Берти посещал и salon Матильды, скандальной кузины Наполеона, в ее особняке на улице Курсель, в шикарном квартале недалеко от Оперы. Это были собрания для избранных, но все-таки с уклоном в demi-monde[204], где встречались Париж респектабельный и порочный. Единственное, что смущало Берти, так это то, что Матильда культивировала образ хозяйки литературного салона и привечала людей творческих, таких как Гюстав Флобер, русский писатель Иван Тургенев и поэт-романтик Теофиль Готье. Картина Себастьена Шарля Жиро «Салон принцессы Матильды на улице Курсель» изображает модных, хотя и несколько скованных, людей в интерьере роскошной гостиной. На фоне ослепительных люстр, канделябров, золоченых панелей и мягких ковров мужчины и женщины в вечерних нарядах ведут светскую беседу. Мужчины в сюртуках и белых рубашках с высокими воротниками, женщины – в платьях с открытыми плечами. Их всего восемь, и выделяется одна престарелая матрона в кружевном чепце. Имеется пианино, но оно простаивает без дела. Нет, определенно, это не то веселье и не те шалости, которых искал Берти, находясь в Париже.

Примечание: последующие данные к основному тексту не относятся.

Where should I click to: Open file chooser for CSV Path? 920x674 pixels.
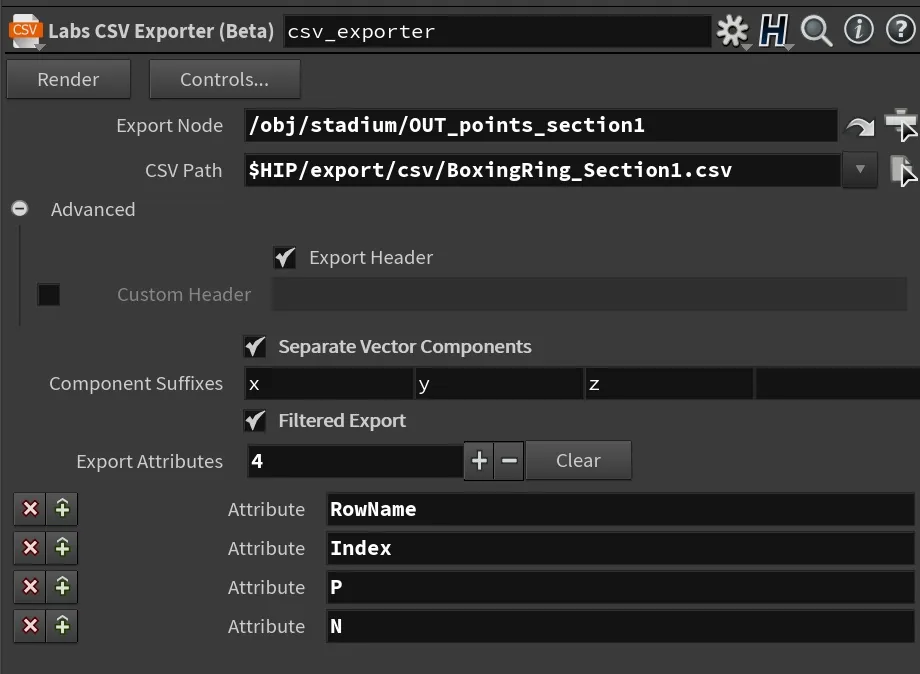click(902, 171)
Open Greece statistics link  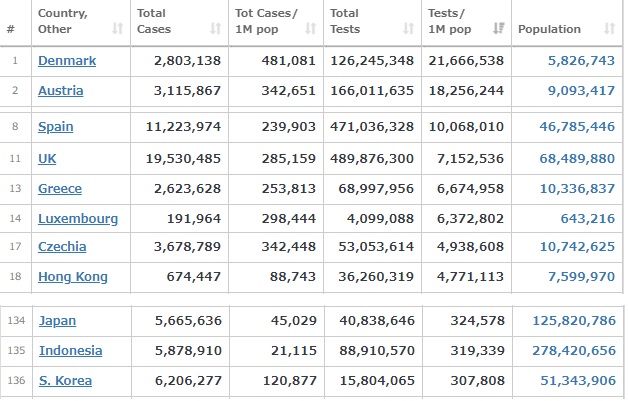click(x=60, y=188)
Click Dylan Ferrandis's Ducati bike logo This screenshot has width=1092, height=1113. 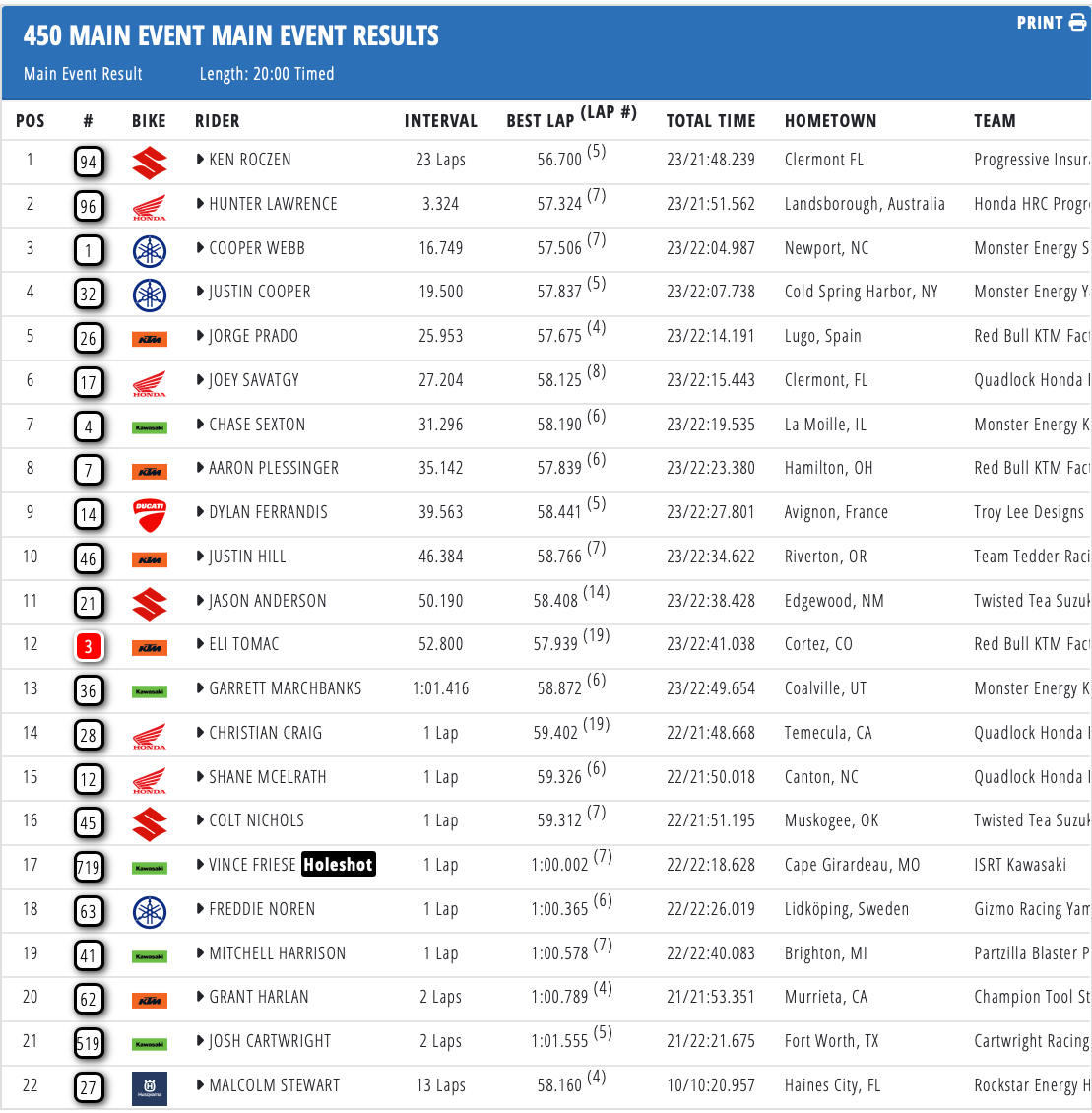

Вероятно, поэтому его чаще видели в салонах кокоток, где атмосфера располагала к флирту и было меньше шансов, что какой-нибудь писатель начнет бубнить о необходимости перехода к реализму и современном романе. Во время одной (по крайней мере) из своих поездок в Париж в период между 1867 и 1870 годами Берти отправился с визитом к grande horizontale Ла Пайве на Елисейские поля, дом 25. Это великолепное здание сохранилось до наших дней, и сейчас на первом этаже находится ресторан. В конце XIX века двор этого дома, да и сама центральная улица Парижа были забиты богатыми экипажами.
Картина «Суаре у Ла Пайвы» кисти Адольфа Монтичелли передает царящее здесь более зажигательное настроение, чем в салоне у Матильды, и Берти это было, конечно, ближе. Декор – настоящий китч: стены как будто из чистого золота, —
и гости отрываются на полную катушку. Их одиннадцать, восемь из них – женщины, и три соблазнительницы стоят на столе. Шалун в белом цилиндре держит под мышками по девушке и, кажется, распевает непристойные куплеты, если судить по ошеломленному выражению на лицах слушателей. На переднем плане женщина в алом платье лихо опрокидывает в себя бокал шампанского, и можно предположить, что впереди долгая, насыщенная событиями ночь. Шампанское рекой, легкомысленные песенки, показная роскошь и распутные женщины. Вот ради чего приезжал в Париж английский принц.
Но какими бы ни были развлечения – изысканными или грубоватыми, – парижский salon был идеальной средой обитания для Берти, искушенного светского хищника. Его французский телохранитель Ксавье Паоли, который был рядом с ним в течение многих лет, выразил это предельно точно: «Неважно, в каком кругу, будь то в политическом салоне или театре, в клубе, на скачках или в ресторане, его любопытству не было предела. Он заинтересованно слушал мнения других людей, наблюдал за их отношениями. Сам он говорил немного, но его талант слушателя был достоин восхищения. Своей приветливой открытостью он сразу располагал к себе, а его громкий заразительный смех внушал доверие».
Одним словом, Париж Наполеона III превратил молодого Берти во французского плейбоя-искусителя.
VВсе это было слишком хорошо, чтобы длиться долго, и финал был совсем близок – по крайней мере, для Наполеона. Еще в 1861 году литературный критик Уильям Реймон указал на роковую ошибку Второй империи. В парижских театрах, говорил он, костюмы актрис могли быть вызывающе откровенными, но текст пьесы не должен был содержать никаких политических аллюзий. Режим стремился держать французов – во всяком случае, парижан – в постоянном эротическом дурмане, потому что, как выразился Реймон, «пока парижане веселятся, правительство может спать спокойно». Но за ослепительным фасадом роскоши и безудержных сексуальных удовольствий уже слышалось раздраженное ворчание менее привилегированных классов наполеоновской Франции, и вскоре оно переросло в убийственный рев.